If function $f$ is differentiable at a point $a$, does it imply that $f'(a)$ exists?

I want to proof that if function $f$ is differentiable at a point $a$, then the function is continious at this point. I want to do this by using the multiplication rule for limits. For that I need to show that function $f$ has a finite limit at point $a$. I have read that function if is differentiable at a point $a$ if $f'(a)$ exists. However, it seems that it is not exactly what I need.

Thank you for your asnwers. I was a bit confused by how the definiton phrased.

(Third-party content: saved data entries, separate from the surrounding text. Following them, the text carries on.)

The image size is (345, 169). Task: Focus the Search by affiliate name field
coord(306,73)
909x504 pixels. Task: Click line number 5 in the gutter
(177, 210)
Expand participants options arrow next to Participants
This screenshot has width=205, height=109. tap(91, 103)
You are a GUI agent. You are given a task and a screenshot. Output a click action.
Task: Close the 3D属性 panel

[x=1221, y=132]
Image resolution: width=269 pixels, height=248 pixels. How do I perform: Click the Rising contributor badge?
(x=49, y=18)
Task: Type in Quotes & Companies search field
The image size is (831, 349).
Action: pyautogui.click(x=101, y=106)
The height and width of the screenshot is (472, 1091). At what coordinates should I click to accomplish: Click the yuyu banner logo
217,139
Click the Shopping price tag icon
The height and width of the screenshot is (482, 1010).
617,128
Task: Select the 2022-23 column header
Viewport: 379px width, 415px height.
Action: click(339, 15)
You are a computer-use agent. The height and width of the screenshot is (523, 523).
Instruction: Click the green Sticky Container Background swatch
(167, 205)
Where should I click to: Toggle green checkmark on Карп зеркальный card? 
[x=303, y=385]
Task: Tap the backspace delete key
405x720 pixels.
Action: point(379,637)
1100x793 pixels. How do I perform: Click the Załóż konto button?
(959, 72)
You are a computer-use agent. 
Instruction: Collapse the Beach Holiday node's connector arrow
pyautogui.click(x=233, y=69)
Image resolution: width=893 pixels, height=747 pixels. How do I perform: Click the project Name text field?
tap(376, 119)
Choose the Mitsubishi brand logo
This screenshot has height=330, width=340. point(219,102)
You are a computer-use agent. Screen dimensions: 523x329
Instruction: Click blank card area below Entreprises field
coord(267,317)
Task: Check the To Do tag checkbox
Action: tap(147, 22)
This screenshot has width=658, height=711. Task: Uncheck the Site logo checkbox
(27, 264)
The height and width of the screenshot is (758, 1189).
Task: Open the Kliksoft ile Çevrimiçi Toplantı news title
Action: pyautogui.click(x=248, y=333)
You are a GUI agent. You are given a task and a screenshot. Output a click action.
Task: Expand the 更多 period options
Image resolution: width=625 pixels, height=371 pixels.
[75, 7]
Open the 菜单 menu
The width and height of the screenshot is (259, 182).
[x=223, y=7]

I have an additional question: how does one know when "if" means "if and only if" and "if" means "if"?

• $f'(a)$ is, by definition, the derivative of $f$ at $a$. So yes – TomGrubb Dec 31 '15 at 17:02
• Downvote. This is a most trivial notational question, the answer to which can be found practically anywhere. – MathematicsStudent1122 Dec 31 '15 at 17:05
• I disagree with the down-vote and the vote to close the question. How to prove that if $f$ is differentiable at $a$ then $f$ is continuous at $a$ is a reasonable question. And it is unreasonable to expect students posting things like this never to be confused about some of the details. ${}\qquad{}$ – Michael Hardy Dec 31 '15 at 17:14
• "If" never means "if and only if", however, "if and only if" is sometimes written as "iff". – Reinhild Van Rosenú Dec 31 '15 at 21:57

The definition of "$f$ is differentiable at a point $a$" is that "$f'(a)$ exists". So $f$ is differentiable at $a$ if and only if $f'(a)$ exists.

(When you read that "function $f$ is differentiable at a point $a$ if $f'(a)$ exists", that was probably using the standard convention in mathematics that "if" actually means "if and only if" when making a definition. That is, if you write "I define $f$ to be differentiable at $a$ if $f'(a)$ exists", you actually mean that $f$ is differentiable at $a$ if and only if $f'(a)$ exists.)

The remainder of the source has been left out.